(Information provided begins)

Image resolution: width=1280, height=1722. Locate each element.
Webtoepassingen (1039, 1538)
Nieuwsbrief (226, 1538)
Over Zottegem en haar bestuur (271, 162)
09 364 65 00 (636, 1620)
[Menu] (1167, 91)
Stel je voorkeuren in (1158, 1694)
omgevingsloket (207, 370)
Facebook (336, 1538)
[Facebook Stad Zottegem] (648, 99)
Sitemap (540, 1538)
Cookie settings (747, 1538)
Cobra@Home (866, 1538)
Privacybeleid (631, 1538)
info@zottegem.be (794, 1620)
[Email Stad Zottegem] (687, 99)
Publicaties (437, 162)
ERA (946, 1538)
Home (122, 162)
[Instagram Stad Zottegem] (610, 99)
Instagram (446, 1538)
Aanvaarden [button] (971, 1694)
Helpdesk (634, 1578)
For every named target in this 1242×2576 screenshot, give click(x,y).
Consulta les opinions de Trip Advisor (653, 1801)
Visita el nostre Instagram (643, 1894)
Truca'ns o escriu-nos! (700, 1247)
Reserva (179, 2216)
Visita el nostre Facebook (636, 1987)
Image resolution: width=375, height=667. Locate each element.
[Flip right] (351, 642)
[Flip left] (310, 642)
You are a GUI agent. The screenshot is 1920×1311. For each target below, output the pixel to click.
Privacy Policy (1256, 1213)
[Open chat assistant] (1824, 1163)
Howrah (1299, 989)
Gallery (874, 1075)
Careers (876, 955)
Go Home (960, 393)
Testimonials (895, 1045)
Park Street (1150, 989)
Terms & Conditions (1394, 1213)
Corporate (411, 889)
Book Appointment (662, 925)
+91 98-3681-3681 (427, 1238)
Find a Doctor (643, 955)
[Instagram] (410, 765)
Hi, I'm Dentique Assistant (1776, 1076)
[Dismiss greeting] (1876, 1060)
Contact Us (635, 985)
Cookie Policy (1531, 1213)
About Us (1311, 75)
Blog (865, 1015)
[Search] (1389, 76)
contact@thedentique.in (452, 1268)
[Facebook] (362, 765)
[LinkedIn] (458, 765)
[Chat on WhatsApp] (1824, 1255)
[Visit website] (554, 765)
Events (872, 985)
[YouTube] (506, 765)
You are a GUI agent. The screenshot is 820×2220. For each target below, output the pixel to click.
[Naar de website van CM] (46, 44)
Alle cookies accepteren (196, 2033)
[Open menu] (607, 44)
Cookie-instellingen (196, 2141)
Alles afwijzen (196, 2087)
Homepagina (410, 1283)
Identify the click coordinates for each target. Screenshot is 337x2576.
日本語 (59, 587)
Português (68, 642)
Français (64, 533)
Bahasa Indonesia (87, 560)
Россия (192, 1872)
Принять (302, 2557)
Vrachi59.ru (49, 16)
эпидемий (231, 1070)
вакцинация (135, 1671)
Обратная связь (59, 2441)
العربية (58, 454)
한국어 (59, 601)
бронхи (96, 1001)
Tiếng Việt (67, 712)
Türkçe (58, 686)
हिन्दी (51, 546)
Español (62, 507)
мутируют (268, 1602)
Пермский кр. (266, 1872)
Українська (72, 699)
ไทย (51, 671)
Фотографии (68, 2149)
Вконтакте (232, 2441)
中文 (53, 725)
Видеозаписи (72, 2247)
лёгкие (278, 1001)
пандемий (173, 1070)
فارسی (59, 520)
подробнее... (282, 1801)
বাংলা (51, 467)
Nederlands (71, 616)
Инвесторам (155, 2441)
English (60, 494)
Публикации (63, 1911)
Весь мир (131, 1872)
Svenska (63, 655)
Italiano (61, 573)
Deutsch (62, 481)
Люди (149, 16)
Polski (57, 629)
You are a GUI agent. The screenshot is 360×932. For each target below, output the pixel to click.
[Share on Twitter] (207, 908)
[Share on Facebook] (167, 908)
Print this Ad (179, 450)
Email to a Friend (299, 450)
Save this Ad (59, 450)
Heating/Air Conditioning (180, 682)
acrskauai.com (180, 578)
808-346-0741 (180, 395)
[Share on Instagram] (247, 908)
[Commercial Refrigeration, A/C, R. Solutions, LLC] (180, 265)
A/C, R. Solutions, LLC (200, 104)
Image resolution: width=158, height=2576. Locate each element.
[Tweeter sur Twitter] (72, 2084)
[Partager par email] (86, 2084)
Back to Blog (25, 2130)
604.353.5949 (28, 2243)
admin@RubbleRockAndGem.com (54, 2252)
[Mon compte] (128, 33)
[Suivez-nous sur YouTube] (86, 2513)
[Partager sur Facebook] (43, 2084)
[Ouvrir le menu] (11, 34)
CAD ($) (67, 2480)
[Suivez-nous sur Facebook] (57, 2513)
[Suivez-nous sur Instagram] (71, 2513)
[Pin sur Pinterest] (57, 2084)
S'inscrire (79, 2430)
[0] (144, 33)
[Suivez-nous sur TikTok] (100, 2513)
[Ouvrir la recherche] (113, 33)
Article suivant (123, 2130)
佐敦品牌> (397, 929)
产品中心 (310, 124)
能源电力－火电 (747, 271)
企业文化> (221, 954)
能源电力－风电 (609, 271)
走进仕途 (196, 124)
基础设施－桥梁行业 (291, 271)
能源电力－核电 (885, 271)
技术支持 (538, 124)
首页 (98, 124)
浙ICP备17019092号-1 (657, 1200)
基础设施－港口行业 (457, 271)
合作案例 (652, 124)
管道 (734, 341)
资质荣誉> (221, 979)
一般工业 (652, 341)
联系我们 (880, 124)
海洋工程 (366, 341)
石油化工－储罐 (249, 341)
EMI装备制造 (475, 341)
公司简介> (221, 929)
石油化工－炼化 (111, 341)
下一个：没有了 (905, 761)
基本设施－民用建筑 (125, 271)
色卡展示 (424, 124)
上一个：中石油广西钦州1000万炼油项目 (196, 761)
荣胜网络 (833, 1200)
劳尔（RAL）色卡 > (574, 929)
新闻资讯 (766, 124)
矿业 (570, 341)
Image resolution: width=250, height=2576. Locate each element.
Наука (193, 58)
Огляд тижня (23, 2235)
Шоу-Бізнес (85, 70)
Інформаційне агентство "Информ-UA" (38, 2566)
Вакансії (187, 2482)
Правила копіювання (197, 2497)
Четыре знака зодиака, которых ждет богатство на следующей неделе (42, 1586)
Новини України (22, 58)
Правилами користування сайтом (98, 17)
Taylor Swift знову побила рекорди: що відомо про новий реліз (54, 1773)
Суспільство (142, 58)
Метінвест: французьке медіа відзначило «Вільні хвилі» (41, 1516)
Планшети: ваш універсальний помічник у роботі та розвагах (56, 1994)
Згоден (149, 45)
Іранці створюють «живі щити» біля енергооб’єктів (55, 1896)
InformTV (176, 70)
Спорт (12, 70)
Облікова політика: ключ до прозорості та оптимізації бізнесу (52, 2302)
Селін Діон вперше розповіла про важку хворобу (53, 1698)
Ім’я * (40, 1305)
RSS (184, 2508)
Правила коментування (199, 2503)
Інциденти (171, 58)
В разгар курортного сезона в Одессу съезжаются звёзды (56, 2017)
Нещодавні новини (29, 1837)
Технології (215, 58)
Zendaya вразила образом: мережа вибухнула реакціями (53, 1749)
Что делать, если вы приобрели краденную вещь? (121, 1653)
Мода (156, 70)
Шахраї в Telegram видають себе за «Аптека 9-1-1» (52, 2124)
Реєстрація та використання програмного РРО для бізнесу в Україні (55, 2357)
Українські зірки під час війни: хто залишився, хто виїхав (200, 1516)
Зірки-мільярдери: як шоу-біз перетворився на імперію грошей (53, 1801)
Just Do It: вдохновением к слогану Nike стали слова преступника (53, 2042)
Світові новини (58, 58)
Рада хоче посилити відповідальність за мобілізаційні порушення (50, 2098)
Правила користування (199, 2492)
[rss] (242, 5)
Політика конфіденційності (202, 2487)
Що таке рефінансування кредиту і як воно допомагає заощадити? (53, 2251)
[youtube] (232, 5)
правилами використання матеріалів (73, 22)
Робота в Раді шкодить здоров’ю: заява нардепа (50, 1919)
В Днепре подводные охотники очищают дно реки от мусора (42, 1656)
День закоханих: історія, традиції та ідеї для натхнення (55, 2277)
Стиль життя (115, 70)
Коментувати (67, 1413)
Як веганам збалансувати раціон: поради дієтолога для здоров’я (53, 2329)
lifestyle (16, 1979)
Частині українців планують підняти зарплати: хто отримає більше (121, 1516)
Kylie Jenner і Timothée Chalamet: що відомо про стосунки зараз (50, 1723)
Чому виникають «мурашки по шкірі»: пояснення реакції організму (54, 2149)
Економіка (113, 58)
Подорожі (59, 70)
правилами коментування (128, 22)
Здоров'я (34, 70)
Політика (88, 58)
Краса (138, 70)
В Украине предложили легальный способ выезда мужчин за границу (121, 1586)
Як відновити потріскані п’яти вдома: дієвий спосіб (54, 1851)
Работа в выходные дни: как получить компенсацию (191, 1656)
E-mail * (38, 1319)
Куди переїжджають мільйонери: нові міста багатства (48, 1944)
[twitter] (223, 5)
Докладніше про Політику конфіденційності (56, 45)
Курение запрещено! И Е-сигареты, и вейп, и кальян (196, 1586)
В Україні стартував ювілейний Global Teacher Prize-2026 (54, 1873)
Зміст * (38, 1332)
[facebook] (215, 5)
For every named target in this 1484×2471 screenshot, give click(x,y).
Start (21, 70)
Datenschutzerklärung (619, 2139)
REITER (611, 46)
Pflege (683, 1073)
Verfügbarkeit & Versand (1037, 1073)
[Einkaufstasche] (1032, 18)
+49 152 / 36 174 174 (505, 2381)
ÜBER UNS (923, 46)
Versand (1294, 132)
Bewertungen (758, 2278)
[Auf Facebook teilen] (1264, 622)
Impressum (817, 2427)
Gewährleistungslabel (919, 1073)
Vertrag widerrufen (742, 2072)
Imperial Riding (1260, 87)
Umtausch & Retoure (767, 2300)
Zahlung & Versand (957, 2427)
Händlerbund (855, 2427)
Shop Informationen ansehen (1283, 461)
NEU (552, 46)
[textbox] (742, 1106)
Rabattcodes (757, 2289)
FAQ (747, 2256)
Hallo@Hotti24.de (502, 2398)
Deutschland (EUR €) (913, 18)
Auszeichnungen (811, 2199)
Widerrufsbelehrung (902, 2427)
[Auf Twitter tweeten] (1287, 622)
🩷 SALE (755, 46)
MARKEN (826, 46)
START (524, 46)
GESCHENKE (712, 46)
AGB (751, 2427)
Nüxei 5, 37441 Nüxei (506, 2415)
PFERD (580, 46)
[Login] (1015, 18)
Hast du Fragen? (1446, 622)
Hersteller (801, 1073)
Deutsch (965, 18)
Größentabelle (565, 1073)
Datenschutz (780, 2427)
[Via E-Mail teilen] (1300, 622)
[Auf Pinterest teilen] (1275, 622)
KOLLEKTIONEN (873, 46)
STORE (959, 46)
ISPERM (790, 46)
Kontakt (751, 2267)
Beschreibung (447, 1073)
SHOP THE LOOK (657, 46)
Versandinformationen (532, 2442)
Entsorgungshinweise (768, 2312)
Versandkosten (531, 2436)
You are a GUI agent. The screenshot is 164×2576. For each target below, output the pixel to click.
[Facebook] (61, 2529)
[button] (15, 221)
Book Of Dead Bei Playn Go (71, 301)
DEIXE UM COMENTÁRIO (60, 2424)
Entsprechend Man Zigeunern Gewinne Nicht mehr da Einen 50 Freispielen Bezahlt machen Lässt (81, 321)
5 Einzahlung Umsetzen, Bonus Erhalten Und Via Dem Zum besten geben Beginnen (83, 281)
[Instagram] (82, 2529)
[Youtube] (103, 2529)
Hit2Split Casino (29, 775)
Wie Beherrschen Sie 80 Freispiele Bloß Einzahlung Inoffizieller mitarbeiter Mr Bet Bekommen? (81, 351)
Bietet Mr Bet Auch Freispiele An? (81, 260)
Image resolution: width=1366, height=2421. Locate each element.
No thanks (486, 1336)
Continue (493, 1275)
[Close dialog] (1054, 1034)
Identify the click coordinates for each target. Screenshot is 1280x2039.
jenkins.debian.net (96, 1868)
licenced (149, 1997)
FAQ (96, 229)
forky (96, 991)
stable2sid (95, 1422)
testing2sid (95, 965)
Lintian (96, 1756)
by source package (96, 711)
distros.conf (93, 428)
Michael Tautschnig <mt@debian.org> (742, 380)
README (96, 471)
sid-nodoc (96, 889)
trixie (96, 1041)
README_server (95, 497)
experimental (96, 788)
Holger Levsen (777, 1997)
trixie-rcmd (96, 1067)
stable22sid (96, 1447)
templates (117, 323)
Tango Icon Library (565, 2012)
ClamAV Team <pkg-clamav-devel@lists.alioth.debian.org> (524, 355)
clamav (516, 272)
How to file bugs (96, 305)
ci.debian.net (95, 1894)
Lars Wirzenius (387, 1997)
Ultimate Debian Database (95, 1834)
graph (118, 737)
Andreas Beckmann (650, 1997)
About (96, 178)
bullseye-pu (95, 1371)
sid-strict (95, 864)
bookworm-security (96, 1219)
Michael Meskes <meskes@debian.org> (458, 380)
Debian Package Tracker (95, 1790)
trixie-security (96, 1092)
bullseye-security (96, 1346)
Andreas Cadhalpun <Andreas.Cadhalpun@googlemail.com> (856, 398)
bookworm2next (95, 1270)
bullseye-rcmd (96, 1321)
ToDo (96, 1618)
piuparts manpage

(Information provided ends)

The task ->
The line containing "Принять (302, 2557)" marks the end. Please print exactly every line from the top of the data to it, both included, and nothing more.

Response below ->
Image resolution: width=1280, height=1722. Locate each element.
Webtoepassingen (1039, 1538)
Nieuwsbrief (226, 1538)
Over Zottegem en haar bestuur (271, 162)
09 364 65 00 (636, 1620)
[Menu] (1167, 91)
Stel je voorkeuren in (1158, 1694)
omgevingsloket (207, 370)
Facebook (336, 1538)
[Facebook Stad Zottegem] (648, 99)
Sitemap (540, 1538)
Cookie settings (747, 1538)
Cobra@Home (866, 1538)
Privacybeleid (631, 1538)
info@zottegem.be (794, 1620)
[Email Stad Zottegem] (687, 99)
Publicaties (437, 162)
ERA (946, 1538)
Home (122, 162)
[Instagram Stad Zottegem] (610, 99)
Instagram (446, 1538)
Aanvaarden [button] (971, 1694)
Helpdesk (634, 1578)
For every named target in this 1242×2576 screenshot, give click(x,y).
Consulta les opinions de Trip Advisor (653, 1801)
Visita el nostre Instagram (643, 1894)
Truca'ns o escriu-nos! (700, 1247)
Reserva (179, 2216)
Visita el nostre Facebook (636, 1987)
Image resolution: width=375, height=667. Locate each element.
[Flip right] (351, 642)
[Flip left] (310, 642)
You are a GUI agent. The screenshot is 1920×1311. For each target below, output the pixel to click.
Privacy Policy (1256, 1213)
[Open chat assistant] (1824, 1163)
Howrah (1299, 989)
Gallery (874, 1075)
Careers (876, 955)
Go Home (960, 393)
Testimonials (895, 1045)
Park Street (1150, 989)
Terms & Conditions (1394, 1213)
Corporate (411, 889)
Book Appointment (662, 925)
+91 98-3681-3681 (427, 1238)
Find a Doctor (643, 955)
[Instagram] (410, 765)
Hi, I'm Dentique Assistant (1776, 1076)
[Dismiss greeting] (1876, 1060)
Contact Us (635, 985)
Cookie Policy (1531, 1213)
About Us (1311, 75)
Blog (865, 1015)
[Search] (1389, 76)
contact@thedentique.in (452, 1268)
[Facebook] (362, 765)
[LinkedIn] (458, 765)
[Chat on WhatsApp] (1824, 1255)
[Visit website] (554, 765)
Events (872, 985)
[YouTube] (506, 765)
You are a GUI agent. The screenshot is 820×2220. For each target below, output the pixel to click.
[Naar de website van CM] (46, 44)
Alle cookies accepteren (196, 2033)
[Open menu] (607, 44)
Cookie-instellingen (196, 2141)
Alles afwijzen (196, 2087)
Homepagina (410, 1283)
Identify the click coordinates for each target. Screenshot is 337x2576.
日本語 (59, 587)
Português (68, 642)
Français (64, 533)
Bahasa Indonesia (87, 560)
Россия (192, 1872)
Принять (302, 2557)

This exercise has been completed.